Melalui catatan sederhana ini, saya memberanikan diri menafsir dan mengulas tembang sakti para leluhur nyata “terbaca” dan riil terjadi di era kini. Dan kami mohon maaf bila terdapat kesalahan arti, maksud, ataupun interpretasi, terutama jika ditemui kedangkalan makna dalam menafsirkan local wisdom leluhur yang penuh filosofis — hal itu semata-mata keterbatasan kemampuan penulis, bukan karena kedangkalan substansi suluk. Inilah ulasan sederhananya.
Kali Ilang Kedunge (Sungai Hilang Lubuknya)
Kedung atau istilah bahasa Indonesia disebut lubuk: “adalah bagian dalam dari satu aliran sungai”. Tentu dalam satu aliran sungai yang panjang, terdapat banyak lubuk. Pada satu kedung (lubuk), biasanya tergenang air dalam jumlah besar dan ada riak kehidupan, entah ikan atau satwa-satwa lain niscaya berkumpul termasuk tanaman, pepohonan, dll.

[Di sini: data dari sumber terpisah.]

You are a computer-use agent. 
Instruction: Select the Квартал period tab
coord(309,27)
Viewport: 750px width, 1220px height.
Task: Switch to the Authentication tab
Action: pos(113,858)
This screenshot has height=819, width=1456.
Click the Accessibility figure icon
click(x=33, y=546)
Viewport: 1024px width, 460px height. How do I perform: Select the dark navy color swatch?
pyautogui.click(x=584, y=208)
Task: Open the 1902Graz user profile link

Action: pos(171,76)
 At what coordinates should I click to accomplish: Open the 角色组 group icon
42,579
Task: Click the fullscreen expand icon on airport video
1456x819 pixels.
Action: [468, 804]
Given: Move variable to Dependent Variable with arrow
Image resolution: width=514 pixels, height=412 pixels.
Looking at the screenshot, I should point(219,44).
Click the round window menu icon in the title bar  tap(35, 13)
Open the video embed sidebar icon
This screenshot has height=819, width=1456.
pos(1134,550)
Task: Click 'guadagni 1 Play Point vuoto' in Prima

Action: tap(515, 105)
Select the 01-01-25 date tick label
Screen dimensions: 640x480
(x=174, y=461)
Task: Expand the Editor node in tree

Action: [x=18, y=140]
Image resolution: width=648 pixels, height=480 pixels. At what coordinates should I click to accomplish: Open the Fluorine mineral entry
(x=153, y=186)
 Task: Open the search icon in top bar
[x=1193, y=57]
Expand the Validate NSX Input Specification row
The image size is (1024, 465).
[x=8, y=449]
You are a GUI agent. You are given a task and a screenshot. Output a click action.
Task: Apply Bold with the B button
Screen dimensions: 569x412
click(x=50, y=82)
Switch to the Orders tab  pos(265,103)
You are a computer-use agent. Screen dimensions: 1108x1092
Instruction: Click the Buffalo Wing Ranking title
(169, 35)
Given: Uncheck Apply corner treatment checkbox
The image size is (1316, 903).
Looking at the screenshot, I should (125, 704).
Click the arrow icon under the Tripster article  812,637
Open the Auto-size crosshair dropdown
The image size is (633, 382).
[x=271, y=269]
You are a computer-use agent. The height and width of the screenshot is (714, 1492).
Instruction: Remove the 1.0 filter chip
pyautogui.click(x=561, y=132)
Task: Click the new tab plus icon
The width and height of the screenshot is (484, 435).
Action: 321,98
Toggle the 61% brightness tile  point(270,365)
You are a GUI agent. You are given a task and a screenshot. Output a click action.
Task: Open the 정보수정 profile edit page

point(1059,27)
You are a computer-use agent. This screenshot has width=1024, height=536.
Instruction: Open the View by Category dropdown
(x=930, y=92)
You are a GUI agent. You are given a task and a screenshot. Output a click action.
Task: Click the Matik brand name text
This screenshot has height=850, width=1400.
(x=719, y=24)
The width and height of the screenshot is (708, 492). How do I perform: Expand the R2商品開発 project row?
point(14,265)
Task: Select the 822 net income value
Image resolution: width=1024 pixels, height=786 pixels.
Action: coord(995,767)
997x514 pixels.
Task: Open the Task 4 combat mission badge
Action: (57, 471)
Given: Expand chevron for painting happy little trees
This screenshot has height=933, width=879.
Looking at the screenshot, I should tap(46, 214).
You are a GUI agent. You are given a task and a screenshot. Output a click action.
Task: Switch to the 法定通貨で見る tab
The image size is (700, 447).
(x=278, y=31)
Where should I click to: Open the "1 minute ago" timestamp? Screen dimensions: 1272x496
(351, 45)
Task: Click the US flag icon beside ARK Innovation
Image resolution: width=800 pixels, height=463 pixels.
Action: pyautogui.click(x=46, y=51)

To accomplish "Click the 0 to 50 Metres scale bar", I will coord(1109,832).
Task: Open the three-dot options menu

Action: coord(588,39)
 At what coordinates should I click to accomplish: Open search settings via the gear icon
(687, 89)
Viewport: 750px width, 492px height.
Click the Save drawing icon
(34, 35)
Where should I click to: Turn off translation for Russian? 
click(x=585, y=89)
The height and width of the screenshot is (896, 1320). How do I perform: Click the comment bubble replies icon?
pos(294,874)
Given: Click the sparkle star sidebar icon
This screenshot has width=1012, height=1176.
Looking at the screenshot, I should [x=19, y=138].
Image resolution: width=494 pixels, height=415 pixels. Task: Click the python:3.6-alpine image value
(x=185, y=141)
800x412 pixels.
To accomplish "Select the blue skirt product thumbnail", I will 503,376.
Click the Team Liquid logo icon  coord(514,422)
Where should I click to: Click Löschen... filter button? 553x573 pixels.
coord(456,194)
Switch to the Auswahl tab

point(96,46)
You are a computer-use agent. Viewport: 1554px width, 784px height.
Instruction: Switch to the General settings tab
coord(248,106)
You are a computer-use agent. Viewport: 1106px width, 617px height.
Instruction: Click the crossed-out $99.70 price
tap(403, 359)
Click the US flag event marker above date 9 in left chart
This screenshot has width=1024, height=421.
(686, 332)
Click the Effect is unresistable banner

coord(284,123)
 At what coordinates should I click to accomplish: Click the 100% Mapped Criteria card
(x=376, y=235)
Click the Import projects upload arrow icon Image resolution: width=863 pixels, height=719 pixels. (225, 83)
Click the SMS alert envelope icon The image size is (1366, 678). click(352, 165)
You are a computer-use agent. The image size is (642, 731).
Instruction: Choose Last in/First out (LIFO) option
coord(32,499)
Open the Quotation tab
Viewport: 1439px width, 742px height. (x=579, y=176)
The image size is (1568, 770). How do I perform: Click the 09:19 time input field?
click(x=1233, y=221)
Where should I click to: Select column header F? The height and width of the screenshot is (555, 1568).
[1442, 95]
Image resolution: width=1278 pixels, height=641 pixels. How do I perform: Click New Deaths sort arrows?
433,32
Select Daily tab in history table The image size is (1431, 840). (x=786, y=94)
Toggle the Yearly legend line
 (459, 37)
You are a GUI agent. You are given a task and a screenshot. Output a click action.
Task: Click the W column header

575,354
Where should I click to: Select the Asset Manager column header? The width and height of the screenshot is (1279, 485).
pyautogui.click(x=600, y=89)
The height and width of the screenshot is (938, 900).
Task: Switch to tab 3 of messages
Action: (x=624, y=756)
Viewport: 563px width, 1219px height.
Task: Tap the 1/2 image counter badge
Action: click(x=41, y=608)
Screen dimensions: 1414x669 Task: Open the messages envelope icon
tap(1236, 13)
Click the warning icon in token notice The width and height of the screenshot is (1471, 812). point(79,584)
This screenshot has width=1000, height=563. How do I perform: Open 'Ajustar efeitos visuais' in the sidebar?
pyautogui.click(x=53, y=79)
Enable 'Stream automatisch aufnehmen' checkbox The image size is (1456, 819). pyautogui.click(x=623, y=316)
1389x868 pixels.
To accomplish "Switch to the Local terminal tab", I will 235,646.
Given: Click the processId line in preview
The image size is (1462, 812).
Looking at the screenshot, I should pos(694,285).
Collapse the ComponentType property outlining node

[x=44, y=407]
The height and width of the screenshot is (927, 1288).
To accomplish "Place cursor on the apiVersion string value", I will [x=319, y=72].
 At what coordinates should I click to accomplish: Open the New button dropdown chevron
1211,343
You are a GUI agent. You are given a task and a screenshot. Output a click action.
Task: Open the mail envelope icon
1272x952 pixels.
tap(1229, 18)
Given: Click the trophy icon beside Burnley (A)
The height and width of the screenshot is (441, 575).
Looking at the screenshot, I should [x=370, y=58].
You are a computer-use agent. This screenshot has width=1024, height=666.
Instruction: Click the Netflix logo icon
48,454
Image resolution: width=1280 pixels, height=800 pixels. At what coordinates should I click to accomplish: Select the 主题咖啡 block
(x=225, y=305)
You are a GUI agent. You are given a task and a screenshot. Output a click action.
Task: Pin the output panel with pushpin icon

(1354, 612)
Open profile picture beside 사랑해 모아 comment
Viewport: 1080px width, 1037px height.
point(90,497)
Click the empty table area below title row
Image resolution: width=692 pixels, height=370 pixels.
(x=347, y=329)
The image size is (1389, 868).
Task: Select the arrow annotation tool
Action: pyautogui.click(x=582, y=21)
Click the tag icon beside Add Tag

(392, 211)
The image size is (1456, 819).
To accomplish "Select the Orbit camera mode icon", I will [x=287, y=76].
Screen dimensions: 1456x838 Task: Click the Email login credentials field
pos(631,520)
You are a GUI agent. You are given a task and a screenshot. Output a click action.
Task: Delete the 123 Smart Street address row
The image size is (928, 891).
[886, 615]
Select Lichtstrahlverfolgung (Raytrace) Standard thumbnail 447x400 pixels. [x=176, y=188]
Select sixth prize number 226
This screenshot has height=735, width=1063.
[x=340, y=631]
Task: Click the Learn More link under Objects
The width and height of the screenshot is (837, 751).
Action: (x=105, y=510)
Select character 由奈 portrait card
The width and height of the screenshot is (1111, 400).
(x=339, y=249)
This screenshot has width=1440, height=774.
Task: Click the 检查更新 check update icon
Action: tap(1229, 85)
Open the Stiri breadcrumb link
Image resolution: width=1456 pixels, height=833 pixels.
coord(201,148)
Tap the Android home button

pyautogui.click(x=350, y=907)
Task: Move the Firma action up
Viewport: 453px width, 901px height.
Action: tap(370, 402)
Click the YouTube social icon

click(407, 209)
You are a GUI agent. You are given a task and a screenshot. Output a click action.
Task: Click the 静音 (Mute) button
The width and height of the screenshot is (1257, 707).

Kedung memang cenderung rindang, sejuk, nyaman dan lainnya bahkan para warga di sekitarnya mengambil banyak manfaat atas keberadaan kedung. Artinya selain air, ikan dll suasana nyaman, juga kerapkali ada jalinan silahturahmi dengan sesama tetangga.
Mungkin saat mereka mandi, mencuci pakaian dll — terlihat guyub — asri, rukun dan damai. Dan orang-orang dulu bahkan hingga kini, seringkali melakukan ritual tapa (itikaf) guna mendekat kepada-Nya memilih lokasi di sekitar kedung.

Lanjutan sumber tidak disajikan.